Governor Pawlenty has signed concealed-carry reform into Minnesota law meaning that local officials can no longer reject applicants for concealed-carry permits who meet a series of objective safety standards.

While anti-gun groups will likely decry this measure, their inflated rhetoric will likely turn on them once the predicted apocalypse never emerges. Instead, criminals in Minnesota have been put on notice – the next person they try to rob, rape, or murder may be ready to defend themselves or others.

6 thoughts on “A Victory For A Safe Minnesota

  1. Interesting how the passage of this measure coincided with a road rage murder on Minnesota freeways. Not exactly the kind of publicity that goes over well with Minnesota government putting guns into more people’s hands.

    Also, the message being espoused by the Republicans today was quite conflicting. The whole premise behind conceal-and-carry is that if everyone (or at least the majority) is packing heat, the hooligans will be less likely to cause mischief. This is an interesting theory, but Dick Day essentially denounced that intent on the Senate floor today. The DFL was incensed about the prospect of 90,000 new guns on the street, and Day responded that their number was way out of line…and went on to predict that no more than 10,000 such permits would be granted to trigger-happy Minnesotans eager to reinvent the Old West in the 21st century. Huh? The last time I checked, there were nearly 5 million Minnesotans. If only 10,000 of us are carrying weapons, will the average criminal be less likely to mug granny than he was before? That puts the odds of running into an armed Minnesotan at 0.2%, which isn’t exactly a Russian roulette game for Joe Criminal.

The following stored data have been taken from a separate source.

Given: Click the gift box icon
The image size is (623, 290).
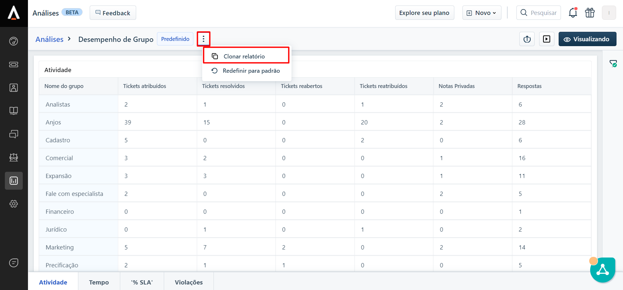Looking at the screenshot, I should click(590, 13).
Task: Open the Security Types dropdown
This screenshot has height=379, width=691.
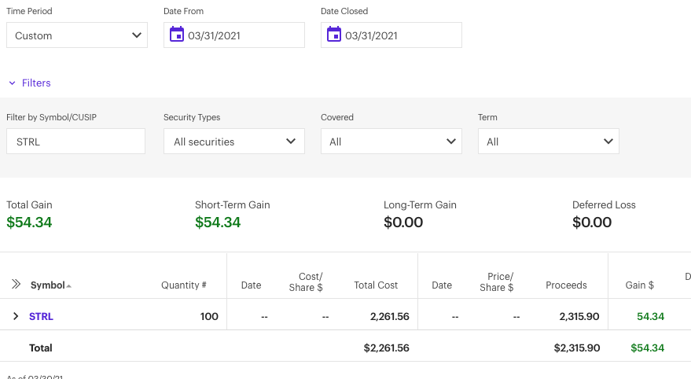Action: coord(234,142)
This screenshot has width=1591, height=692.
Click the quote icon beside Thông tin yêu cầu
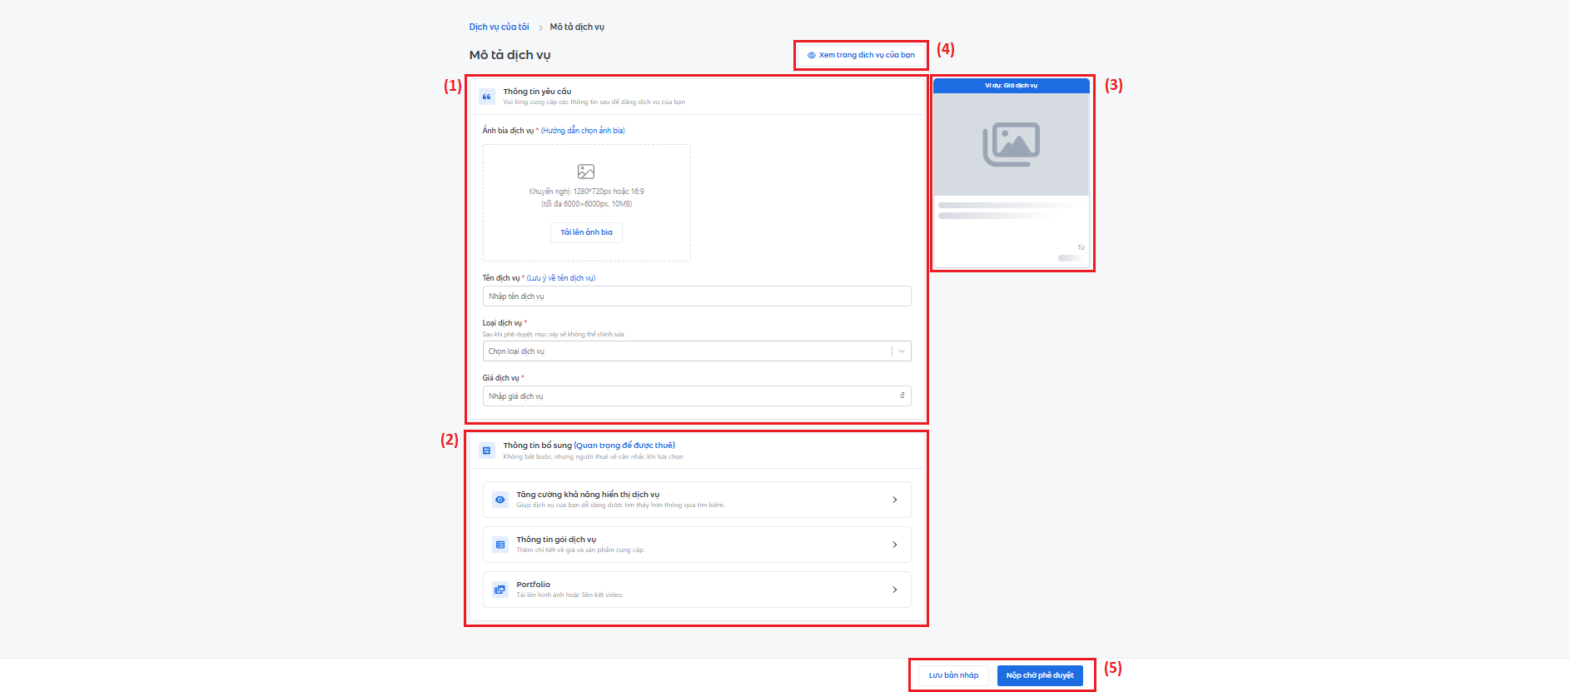tap(487, 97)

    Of all the bad right-wing ideas floating around St. Paul and Washington these days, conceal-and-carry fails to raise my ire to the extent that destroying paid overtime laws does. I’m not an anti-gun person at heart, but I do think there’s a line of common sense that is being crossed here. This will present an awkward situation for me (and likely thousands of other Minnesotans) who will refuse to let someone we don’t know into our homes who may be carrying a weapon. I will have to request every salesperson, Jehova’s Witness and Girl Scout to remove any weapons from their possession before entering my home. Not exactly rolling out the welcome mat, but now necessary in the land of Pawlenty.

    The bottom line is that there’s a reason why civilized societies have moved away from the gunslinging Old West days of a century ago. Most of the civilized world learned at some point in the past century that laws are much better at administering justice than guns are. But I guess our transition back to 19th century values wouldn’t be complete without “every man in Minnesota owning a gun”. After all, who knows when the Jesse James gang will return to the Northfield bank.

  2. Mark,

    “he whole premise behind conceal-and-carry is that if everyone (or at least the majority) is packing heat, the hooligans will be less likely to cause mischief.”

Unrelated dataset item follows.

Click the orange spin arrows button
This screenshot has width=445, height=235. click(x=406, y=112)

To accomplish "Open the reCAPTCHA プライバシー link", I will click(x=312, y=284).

    No, that’s NOT the premise.

    The actual premise is this; if a tiny minority has permits, criminals have NO idea who is armed. This deters them.

    Mark – show us an example of “Dodge City” breaking out in any of the 34 other states that have adopted this?

  3. morning everyone,
    are you trying to convince anyone that having more guns outthere will make it safer?
    don’t you think that actually possess a gun increase the chance to use it?
    don’t you think that a gun(like a very nice and powerful car) is the type of object that can make normal people do stupid things?
    if your answers are yes; no; no, then you should agree that proliferation of WMDs is a very good thing, that would prevent war since no country would be sure of the reply they could be responded …
    take it easy,

  4. Good point Vincent. Why are the same people espousing the benefits of greater numbers of American citizens who are armed then saying that the proliferation of humanity is dependent on disarming people outside United States borders?

    And Mitch, I’m not making predictions of bloody carnage on the streets. The consequences of Old West Minnesota in 2003 are not likely to be as cataclysmic and conceal-and-carry critics are suggesting. However, isolated incidents of needless gun deaths are very likely, particularly accidental shootings and road rage incidents. When that happens, expect to see litigation against the state. I know that if I had a family member killed by a stray bullet shot by a poorly-trained housewife “defending herself” with a 357-Magnum, I would immediately seek out a lawyer for a wrongful death suit against the state. Such scenarios will not be common, but the presence of more guns on the streets ensures that they will occur.

    As I mentioned, a “tiny minority” of armed Minnesotans…if it’s only 10,000 as Dick Day suggests…will not be an effective deterrant. The only logical way to suggest the more guns would be a deterrant is if a majority or substantial minority of Minnesotans were packing.

    The bottom line is that the motives behind conceal-and-carry are purely political. When more guns are sold, the gunmakers make more money….and when the gunmakers make more money, the Republican party campaign coffers get fatter. If Republican lawmakers didn’t stand to make truckloads of money from this law, it wouldn’t be such an obsession for them to pass conceal-to-carry every legislative cycle.

  5. Vincent: Actually, that comparison isn’t all that far off. States with nuclear weapons tend not to go to war with each other. (In fact, no two nuclear states have gone to war with each other that I can think of.) Deterrence does work.

    The difference is that in Minnesota you have to apply to get a concealed-carry permit. (That means a criminal background check, mental health check, and gun safety training.) That ensures that the people who are unstable aren’t allowed to carry weapons.

    Mark: The Strib says that right now there are about 12,000 concealed-carry permit holders. That number could jump to up to 90,000 concealed-carry holders. Even if the chances of running into someone with a concealed weapon is small the deterrent effect is still there. Even if that deterrent effect is small, a lot of women who would otherwise be victims of domestic abuse or rape will have the ability to defend themselves against their attackers.